James goes on in the same vein but with a slightly different emphasis:
Biblically, the ultimate question concerns both Isaiah's and the Lord's intent in Isaiah's prophecy. The text makes it clear that Isaiah was referring to replacing one specific kind of tree (fig-mulberry trees) with another specific kind of tree (cedars of Lebanon). He was not prophesying that just any tree that might be called a 'sycamore' in another language would be replaced by just any tree within the taxonomic rank of the Pinacea family, such as a Norway spruce.[THFOF pp. 105-06]
For some reason the phrase just popped into my mind:
The letter kills but the spirit gives life.
I guess I can't make too much of that but did want to report it for its expression of my own feeling as I read James' messages.

But again, the problem here is the recurrent problem with the critical perspective of James and so many of his fellow critics, the insistence that there can be no application of an Old Testament verse outside the context of ancient Israel, the odd insistence that any such application would have to be so exact ancient Israel itself would have to be recreated in the present.
Neither was Isaiah's prophecy a warning to be fulfilled with a couple of relatively insignificant symbolic events such as the exchange of one unimportant tree for another. The Assyrian army totally decimated the countryside, wiping out untold numbers of fig-mulberry trees across the land. In turn, Israel would replace them with the much stronger and more majestic cedars of Lebanon, symbolizing defiance and determination to return to her glory days.
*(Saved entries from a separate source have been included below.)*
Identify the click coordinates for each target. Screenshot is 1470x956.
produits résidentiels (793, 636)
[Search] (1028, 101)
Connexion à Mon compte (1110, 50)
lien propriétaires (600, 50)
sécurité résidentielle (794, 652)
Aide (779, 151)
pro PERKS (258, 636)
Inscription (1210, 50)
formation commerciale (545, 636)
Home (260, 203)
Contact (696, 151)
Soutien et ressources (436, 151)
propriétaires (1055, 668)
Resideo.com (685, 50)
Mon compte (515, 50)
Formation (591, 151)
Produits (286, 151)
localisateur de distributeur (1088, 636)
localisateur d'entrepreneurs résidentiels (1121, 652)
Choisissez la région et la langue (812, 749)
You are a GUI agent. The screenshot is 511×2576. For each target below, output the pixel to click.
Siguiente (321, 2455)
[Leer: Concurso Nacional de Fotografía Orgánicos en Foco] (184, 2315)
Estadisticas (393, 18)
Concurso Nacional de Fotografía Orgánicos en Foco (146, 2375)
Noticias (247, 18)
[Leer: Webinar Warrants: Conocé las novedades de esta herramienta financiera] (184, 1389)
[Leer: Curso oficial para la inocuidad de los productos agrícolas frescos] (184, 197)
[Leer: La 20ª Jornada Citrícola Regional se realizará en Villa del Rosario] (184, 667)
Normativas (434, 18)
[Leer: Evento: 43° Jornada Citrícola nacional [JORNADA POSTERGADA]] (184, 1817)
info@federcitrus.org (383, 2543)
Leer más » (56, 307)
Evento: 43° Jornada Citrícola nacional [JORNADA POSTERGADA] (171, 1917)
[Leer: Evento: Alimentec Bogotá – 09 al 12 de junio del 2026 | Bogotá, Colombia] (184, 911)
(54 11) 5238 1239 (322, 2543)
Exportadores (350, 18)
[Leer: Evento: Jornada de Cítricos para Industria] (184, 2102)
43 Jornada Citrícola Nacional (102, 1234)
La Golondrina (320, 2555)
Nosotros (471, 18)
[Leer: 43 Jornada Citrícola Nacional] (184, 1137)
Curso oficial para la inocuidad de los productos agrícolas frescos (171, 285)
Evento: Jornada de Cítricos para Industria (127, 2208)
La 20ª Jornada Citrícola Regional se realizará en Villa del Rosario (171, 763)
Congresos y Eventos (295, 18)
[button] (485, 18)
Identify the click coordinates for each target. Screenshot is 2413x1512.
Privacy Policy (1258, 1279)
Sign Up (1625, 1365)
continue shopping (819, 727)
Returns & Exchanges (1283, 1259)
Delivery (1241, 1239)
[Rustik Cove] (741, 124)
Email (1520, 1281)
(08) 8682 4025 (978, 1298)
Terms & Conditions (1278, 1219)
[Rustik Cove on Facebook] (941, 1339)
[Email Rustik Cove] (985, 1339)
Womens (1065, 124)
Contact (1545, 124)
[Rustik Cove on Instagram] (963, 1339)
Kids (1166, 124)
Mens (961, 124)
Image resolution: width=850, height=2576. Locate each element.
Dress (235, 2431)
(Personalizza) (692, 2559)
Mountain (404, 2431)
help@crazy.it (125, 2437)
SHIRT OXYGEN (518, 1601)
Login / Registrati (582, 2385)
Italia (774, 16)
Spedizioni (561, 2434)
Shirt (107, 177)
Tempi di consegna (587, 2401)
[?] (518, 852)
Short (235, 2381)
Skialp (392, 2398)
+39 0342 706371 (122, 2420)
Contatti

It's puzzling how this could be identified as a precise match and literal fulfillment when there is no amazing scientific coincidence. Again, there is no match. There is no parellel. And there is no harbinger.
[THFOF p. 106]
Nothing Cahn writes implies anything about the PURPOSE of Isaiah's prophecy other than to describe the situation in ancient Israel, nothing to imply he thinks the prophecy itself was intended to be for America whether through "relatively insignificant symbolic events" or not. Again James is requiring an impossible exactness of situation to justify making any claims about the verse's application to America or to anything outside ancient Israel for that matter.

Once you've set such an irrational standard then you can go on to pronounce a failure to meet the standard as he does, as no match, no parallel, no harbinger. This is a sort of straw man. He's set up the argument in order to demolish it, but the truth of the match and the parallel and the harbinger exists in spite of his artificial requirements. This is what most of the book's readers immediately recognize, the matches, the parallels, the harbingers. It takes some strange reasoning to require more of them than is obvious.